About this exercise:
Find every line below with the word "Open". Then give only how many there are.

Provided entries:
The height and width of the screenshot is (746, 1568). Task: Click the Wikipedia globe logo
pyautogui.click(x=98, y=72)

...

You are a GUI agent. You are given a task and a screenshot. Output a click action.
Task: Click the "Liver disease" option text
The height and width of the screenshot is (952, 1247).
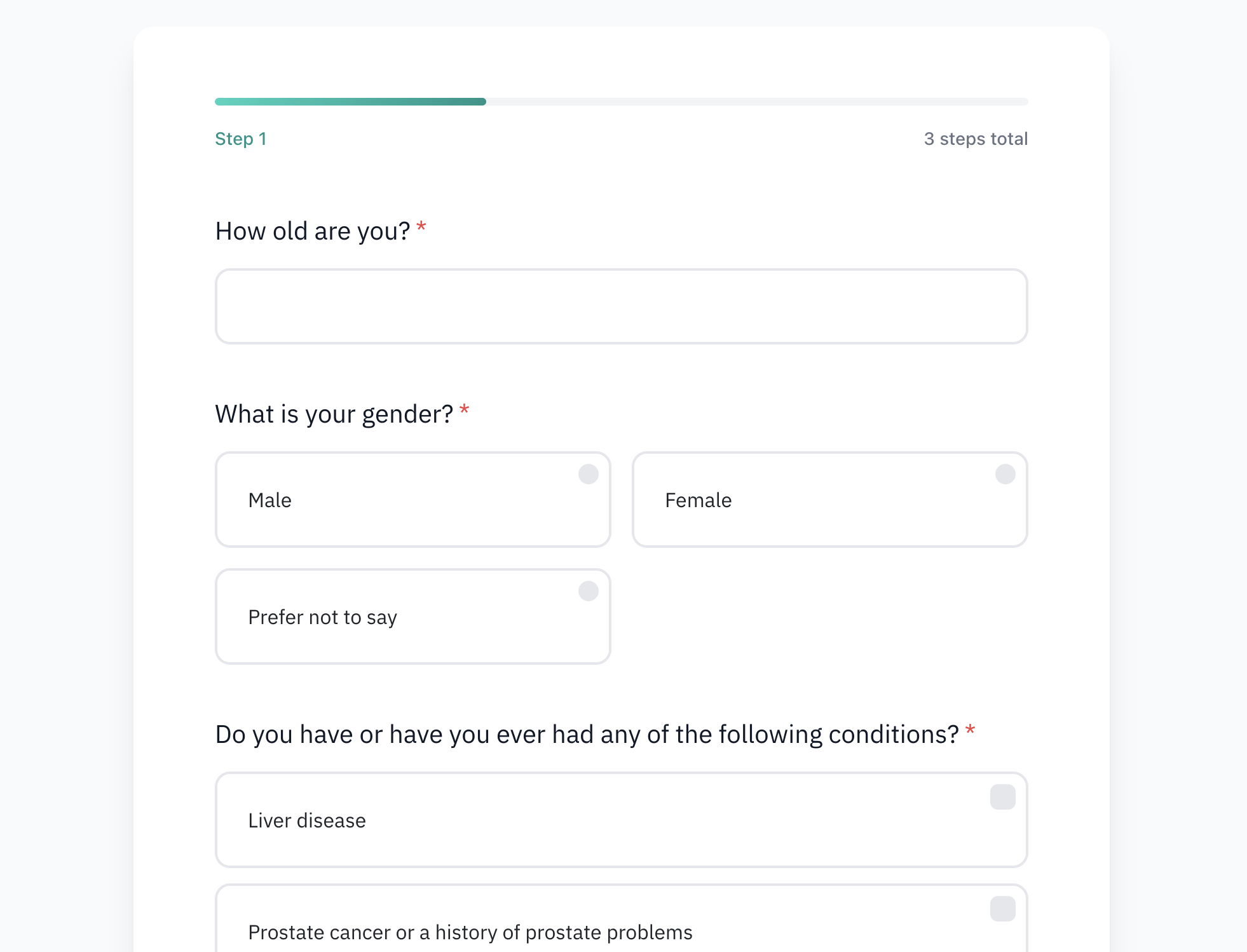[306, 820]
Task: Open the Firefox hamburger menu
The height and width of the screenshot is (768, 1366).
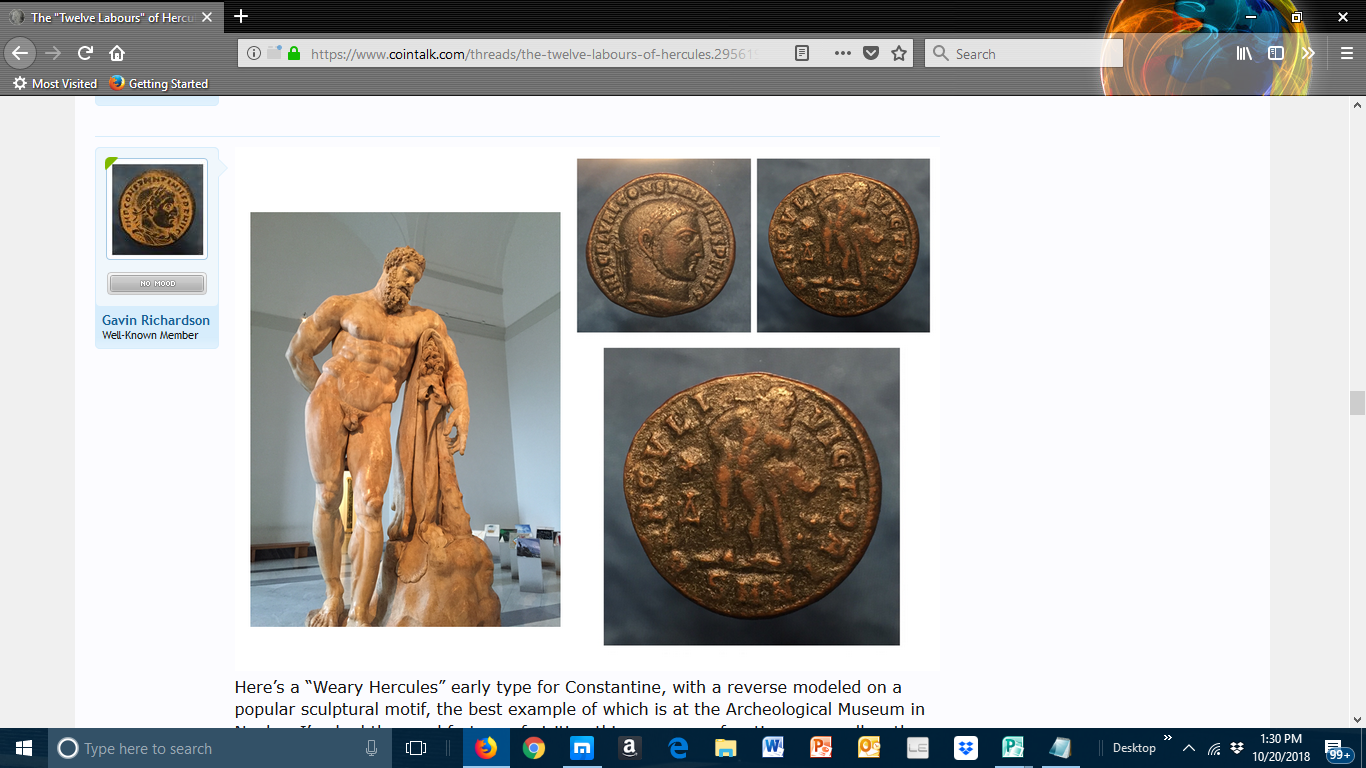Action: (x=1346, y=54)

==

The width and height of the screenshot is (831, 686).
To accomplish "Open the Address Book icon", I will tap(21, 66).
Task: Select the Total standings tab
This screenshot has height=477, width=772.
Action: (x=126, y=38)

Answer to the problem:
2